Hearing held in Simpson data center lawsuit
Published 8:21 am Tuesday, March 17, 2026
FRANKLIN — While preliminary development plans for a proposed data center have gotten approval, legal challenges related to the project have come before a judge for the first time.
A status conference took place Monday in Simpson Circuit Court regarding a lawsuit brought by TenKey LandCo I LLC, the company that owns the land in Franklin where the proposed data center would be built.
TenKey’s project visualizes three large facilities built on about 200 acres on Steele Road, dedicated to cloud-based data storage and infrastructure to cool the computers necessary for such an operation.
The Franklin Planning and Zoning Commission recently approved a preliminary development plan, but the lawsuit concerns an ordinance passed late last year by Simpson County Fiscal Court that would require any data center operation within the county to obtain a conditional use permit.
TenKey has sued the fiscal court, essentially arguing that the county government has overstepped its authority in attempting to regulate a project that would be located within Franklin’s city limits and be subject to the city’s planning and zoning regulations.
Attorney Kathryn Eckert is part of a group of TenKey representatives who have requested that Simpson Circuit Judge Mark Thurmond issue a judgment invalidating the fiscal court’s ordinance.
In response, fiscal court has contended that TenKey has not suffered an injury to its legal interests traceable to the county government’s actions.
Attorney Aaron Smith, representing the fiscal court, argued Monday for all proceedings in the lawsuit to be placed on hold while the Simpson County Planning and Zoning Commission considers amending its land use regulations so that advanced technology centers and integrated energy systems would be considered conditional uses for land zoned for heavy industry.
Should the county planning and zoning board’s text amendment receive approval both there and by the fiscal court, the ordinance previously passed by the fiscal court would be moot, Smith said.
Questioned by Thurmond, Smith said that process of amending the county’s planning and zoning regulations would likely be complete by the end of May.
Eckert said that staying the proceedings would result in a financial hardship for TenKey as it continues the research and permitting process ahead of the presentation of a final development plan.
Eckert also filed a motion to disqualify Smith and attorney Josie Keusch, both from the Bowling Green law firm English, Lucas, Priest and Owsley, from representing the fiscal court in the lawsuit.

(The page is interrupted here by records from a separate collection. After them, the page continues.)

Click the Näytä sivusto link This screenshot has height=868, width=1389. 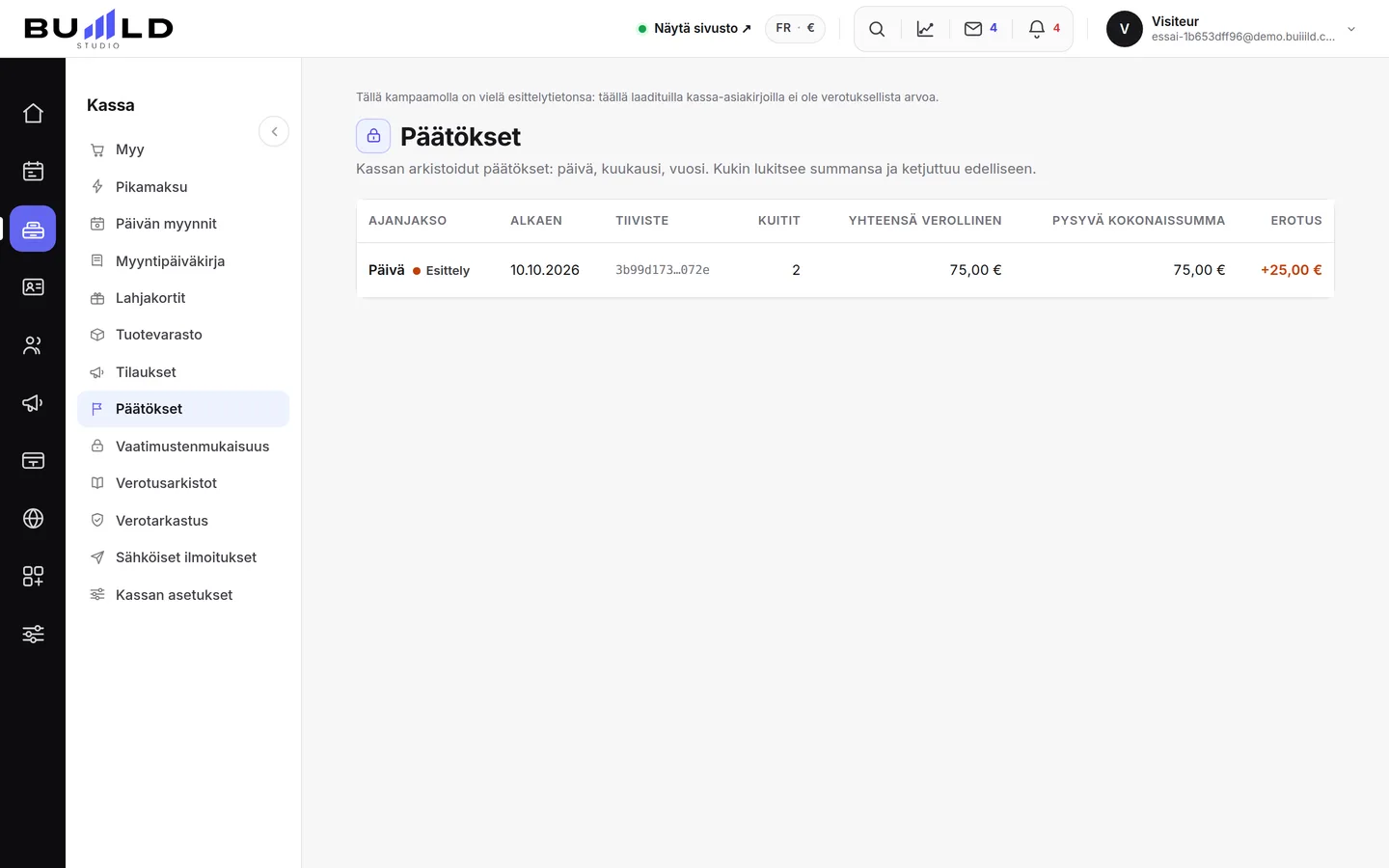click(694, 29)
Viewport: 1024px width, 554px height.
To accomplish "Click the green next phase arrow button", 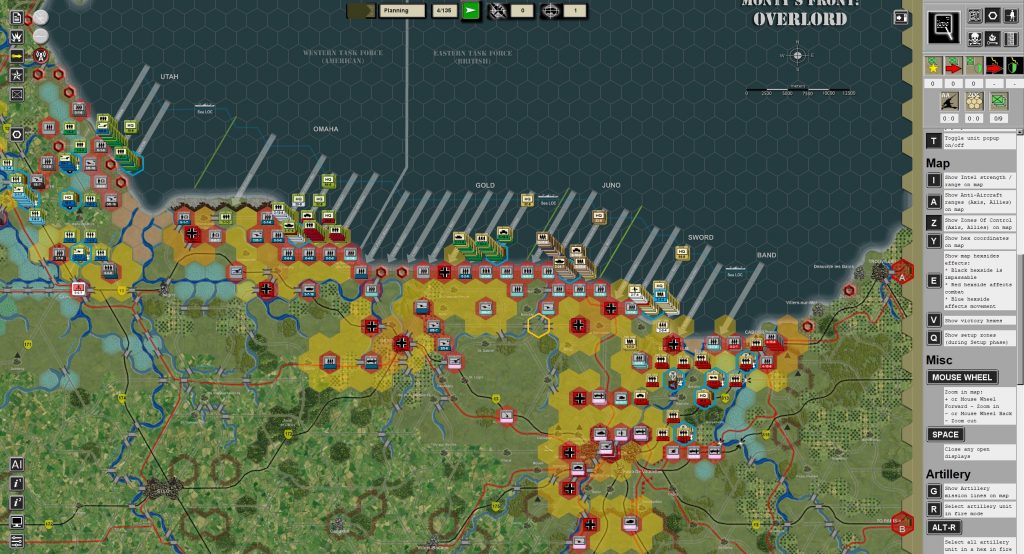I will pyautogui.click(x=471, y=10).
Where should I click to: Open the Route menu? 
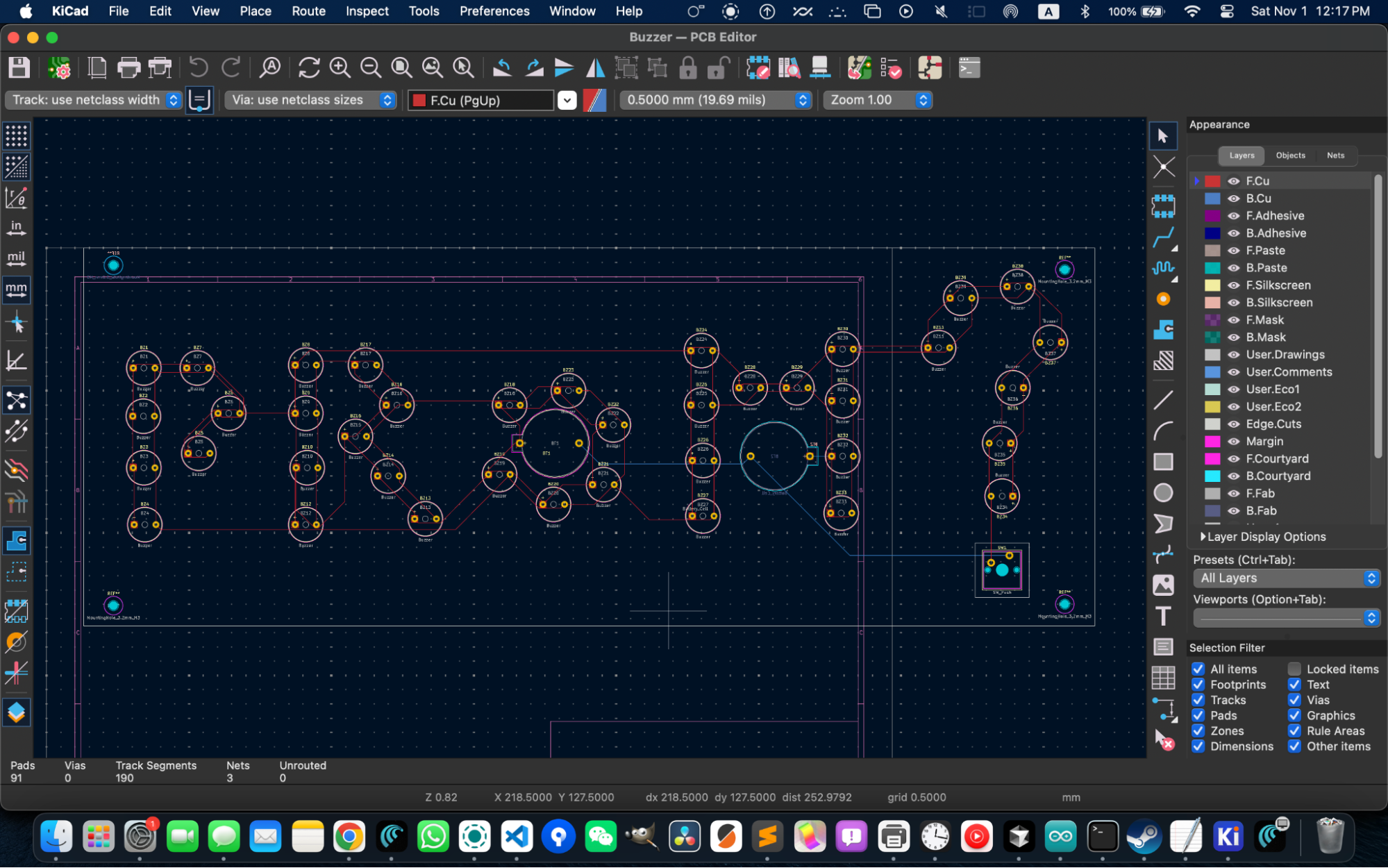[x=308, y=11]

According to court filings, TenKey retained a different ELPO attorney, Michael Vitale, in November, to write a cease-and-desist letter to a Franklin resident who posted defamatory statements online concerning TenKey and data center project manager Adam DeSimone.
The resident removed those statements.
With ELPO attorneys retained now to represent the fiscal court, Eckert argued that represents a conflict of interest, with TenKey representatives having already shared confidential information about the project with Vitale to help him draft the cease-and-desist letter.
Smith countered that TenKey retained ELPO last year just for the letter, and had performed no other services for the company and had no communication with them since November.
Smith also argued that the cease-and-desist letter and the current lawsuit involving the legality of the fiscal court’s ordinance are “substantially different” issues and ELPO had received no confidential information from TenKey.
“It’s not the same level of dispute, not the same transaction,” Smith said.
Thurmond set a March 27 deadline for Eckert to reply to Smith’s response regarding the motion to disqualify the ELPO attorneys and declined to rule Monday on the motion to stay the proceedings, saying he would research the issue thoroughly.
Another status conference has been set for April 13.